→ PROVIDED PASSAGE

It’s the deviation point in the chart (see attached), spending more per student than Redwood City, but scoring lower.

Superintendent Maria De La Vega told California Watch that large amounts of money were spent to hire three full-time Spanish translators, mainly to translate lengthy special education reports as required by law, and to also work in the school office, in classrooms and at parent meetings.

But despite the debate about correlation and causation, one can’t argue that more money doesn’t mean more resources.

“I’m not trying to making excuses, but the state can’t keep making cuts in funding and then expect increasing results,” Redwood City Superintendent Jan Christensen said.

The district has continued to make the most out of the funding it has received, Christensen said.

Money from will provide students with more nutritious meals. Research shows that students are more likely to attend school and are more prepared and motivated to learn when they have more nutritious meals, the California Department of Education found. http://www.cde.ca.gov/ls/nu/he/gardenoverview.asp

The district has implemented a literacy assessment program to tailor education for each student. The Dynamic Indicators of Basic Early Literary Skills (DIBELS) assessment can identify early on the students who struggle with reading while identifying those who surpass their reading level. These students can then receive appropriate enrichment to stay engaged in classroom learning, Christensen said.

“Reduced resources are really taking a toll on our students,” said Superintendent Jan Christensen. “So we have to use them in the most effective manner possible.”

C Fitz September 03, 2011 at 03:33 PM
Please look a little further. Funding per student in the Los Altos school district is in the $8000 range and the API scores for the district are in the 960's across the board of seven elementary schools. That statistic alone skews your hypothesis. You need to look at correlations between the size of the student population. Portola Valley has 560 students and Redwood City has over 6,000 students. Look at the ELL numbers when looking at funding and scores. This seems to be a poor assessment of the numbers. There are so many factors that need to be considered in the test results that go far beyond spending etc.

→ ENTRIES SHOWN
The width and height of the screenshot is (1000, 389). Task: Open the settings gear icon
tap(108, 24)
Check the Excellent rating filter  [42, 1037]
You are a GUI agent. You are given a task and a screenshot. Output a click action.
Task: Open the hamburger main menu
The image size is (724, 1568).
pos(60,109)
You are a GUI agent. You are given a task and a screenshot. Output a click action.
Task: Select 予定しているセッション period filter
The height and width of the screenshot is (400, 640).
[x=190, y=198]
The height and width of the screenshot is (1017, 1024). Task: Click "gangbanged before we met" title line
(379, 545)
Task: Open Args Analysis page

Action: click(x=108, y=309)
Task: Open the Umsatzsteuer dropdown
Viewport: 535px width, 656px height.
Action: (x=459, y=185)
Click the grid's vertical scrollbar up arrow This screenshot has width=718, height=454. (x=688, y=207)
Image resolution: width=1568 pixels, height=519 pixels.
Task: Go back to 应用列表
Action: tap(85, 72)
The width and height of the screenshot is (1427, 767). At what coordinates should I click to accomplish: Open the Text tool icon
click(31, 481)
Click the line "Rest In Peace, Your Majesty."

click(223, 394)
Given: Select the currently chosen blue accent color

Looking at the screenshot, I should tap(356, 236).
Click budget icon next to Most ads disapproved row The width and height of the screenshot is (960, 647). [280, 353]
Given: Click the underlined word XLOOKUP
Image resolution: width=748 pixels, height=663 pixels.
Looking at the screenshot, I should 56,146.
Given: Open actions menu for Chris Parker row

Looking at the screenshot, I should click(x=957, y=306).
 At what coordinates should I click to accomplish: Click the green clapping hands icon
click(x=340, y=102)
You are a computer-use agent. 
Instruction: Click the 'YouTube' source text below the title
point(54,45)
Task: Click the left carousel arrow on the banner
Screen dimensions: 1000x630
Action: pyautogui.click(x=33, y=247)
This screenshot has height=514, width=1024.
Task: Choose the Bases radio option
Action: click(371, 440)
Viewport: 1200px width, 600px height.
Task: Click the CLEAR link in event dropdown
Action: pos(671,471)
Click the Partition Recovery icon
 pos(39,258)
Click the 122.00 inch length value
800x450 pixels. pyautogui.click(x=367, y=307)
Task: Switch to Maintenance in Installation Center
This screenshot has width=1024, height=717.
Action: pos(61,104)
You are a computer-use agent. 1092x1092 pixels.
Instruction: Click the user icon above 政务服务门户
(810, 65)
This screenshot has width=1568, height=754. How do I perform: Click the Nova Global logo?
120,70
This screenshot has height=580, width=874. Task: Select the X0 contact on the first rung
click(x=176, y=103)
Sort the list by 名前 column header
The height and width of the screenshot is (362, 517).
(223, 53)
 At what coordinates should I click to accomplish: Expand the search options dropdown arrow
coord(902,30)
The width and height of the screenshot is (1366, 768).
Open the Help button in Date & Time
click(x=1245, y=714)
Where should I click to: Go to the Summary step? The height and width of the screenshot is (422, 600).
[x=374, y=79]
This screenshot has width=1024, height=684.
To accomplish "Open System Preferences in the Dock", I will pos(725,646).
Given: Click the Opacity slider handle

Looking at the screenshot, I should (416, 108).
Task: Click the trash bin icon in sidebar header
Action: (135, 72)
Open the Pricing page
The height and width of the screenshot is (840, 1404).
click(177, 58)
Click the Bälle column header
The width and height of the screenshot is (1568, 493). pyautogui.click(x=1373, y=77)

→ WORK TASK A
Does each statement agree with the school funding passage? Answer yes or no for each, quoting the words of the passage that decide it. (i) Portola Valley has 560 students. (ii) Jan Christensen is the superintendent of Portola Valley. (iii) Maria De La Vega said money was spent to hire three full-time Spanish translators.
→ WORK TASK B
According to the school funding passage, what does DIBELS stand for?
→ WORK TASK C
Reproduce the stretch of the school funding passage from "The district has continued" through "learning, Christensen said.".
Answer from the school funding passage alone, without drawing on the items.

→ TASK RESULT A
(i) Yes: "Portola Valley has 560 students"
(ii) No: "Redwood City Superintendent Jan Christensen said"
(iii) Yes: "large amounts of money were spent to hire three full-time Spanish translators"

→ TASK RESULT B
Dynamic Indicators of Basic Early Literary Skills.

→ TASK RESULT C
The district has continued to make the most out of the funding it has received, Christensen said.

Money from will provide students with more nutritious meals. Research shows that students are more likely to attend school and are more prepared and motivated to learn when they have more nutritious meals, the California Department of Education found. http://www.cde.ca.gov/ls/nu/he/gardenoverview.asp

The district has implemented a literacy assessment program to tailor education for each student. The Dynamic Indicators of Basic Early Literary Skills (DIBELS) assessment can identify early on the students who struggle with reading while identifying those who surpass their reading level. These students can then receive appropriate enrichment to stay engaged in classroom learning, Christensen said.